Problem.
Rewrite everything from the line containing "The image size is (1024, 604)." down to the end of the entries, swapping "folder" for "directory" and leaving all else unchanged. Leave out the pictures.

Source data
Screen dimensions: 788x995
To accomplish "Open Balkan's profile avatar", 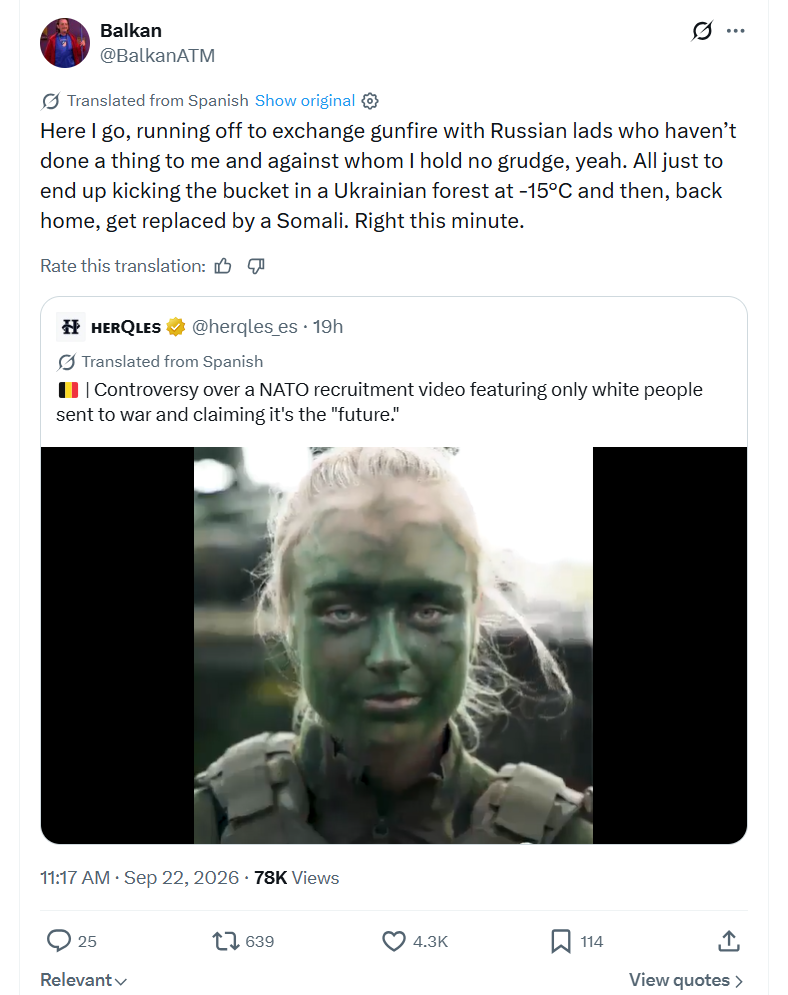I will coord(65,43).
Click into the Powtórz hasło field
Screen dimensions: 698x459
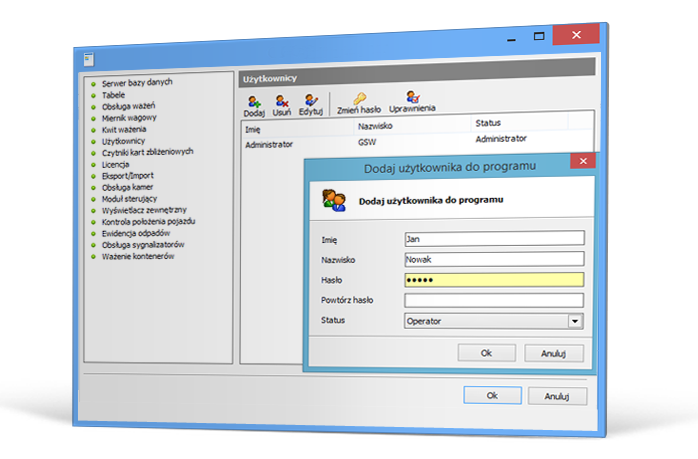pos(493,300)
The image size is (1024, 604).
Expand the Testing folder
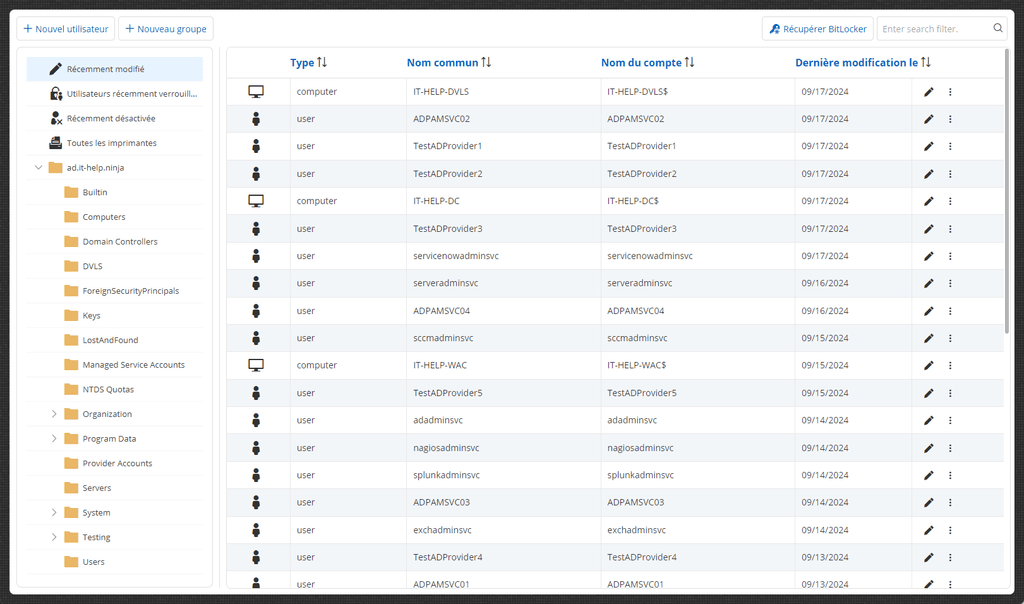[x=53, y=537]
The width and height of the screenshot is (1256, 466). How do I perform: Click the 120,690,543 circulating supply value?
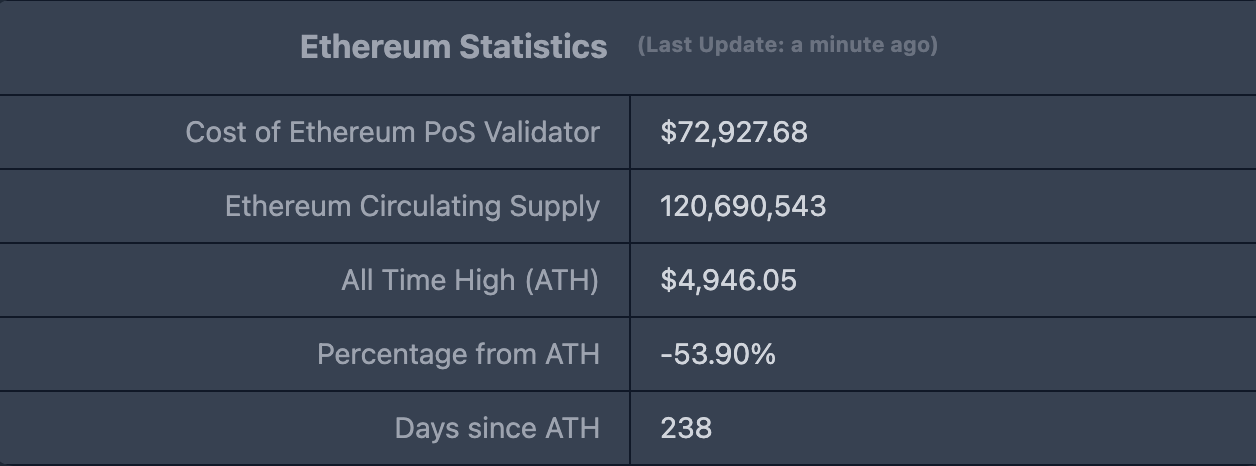click(742, 206)
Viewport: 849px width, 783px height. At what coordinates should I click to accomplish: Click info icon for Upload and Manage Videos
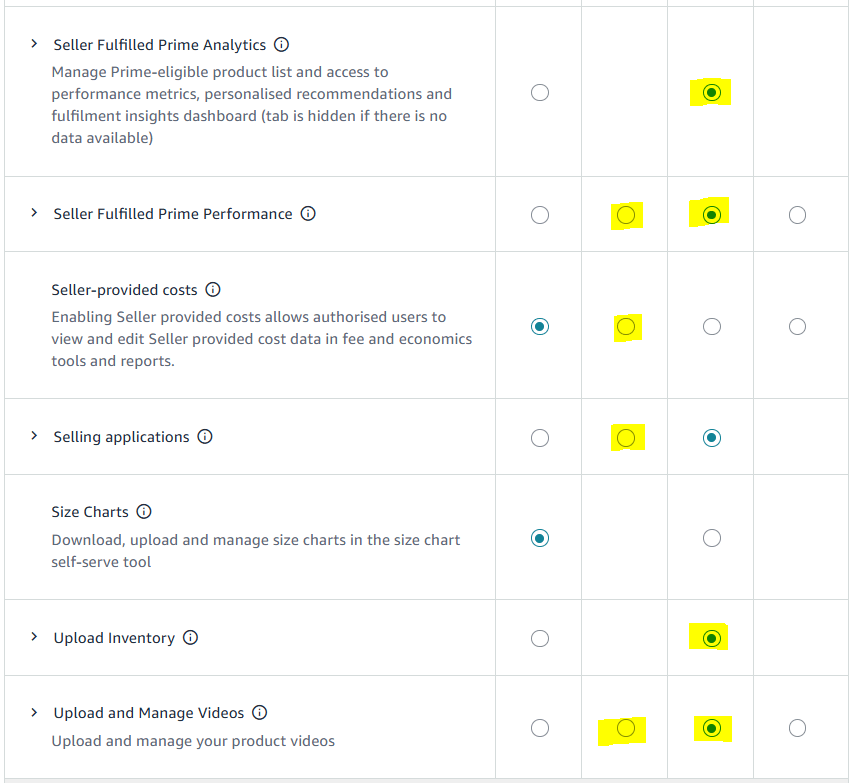[x=260, y=713]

Expected answer.
The image size is (1024, 604).
Expand the Testing directory
[x=53, y=537]
The width and height of the screenshot is (1256, 466). How do I perform: Click the 120,690,543 circulating supply value?
click(742, 206)
Viewport: 849px width, 783px height. At what coordinates should I click to accomplish: Click info icon for Upload and Manage Videos
[x=260, y=713]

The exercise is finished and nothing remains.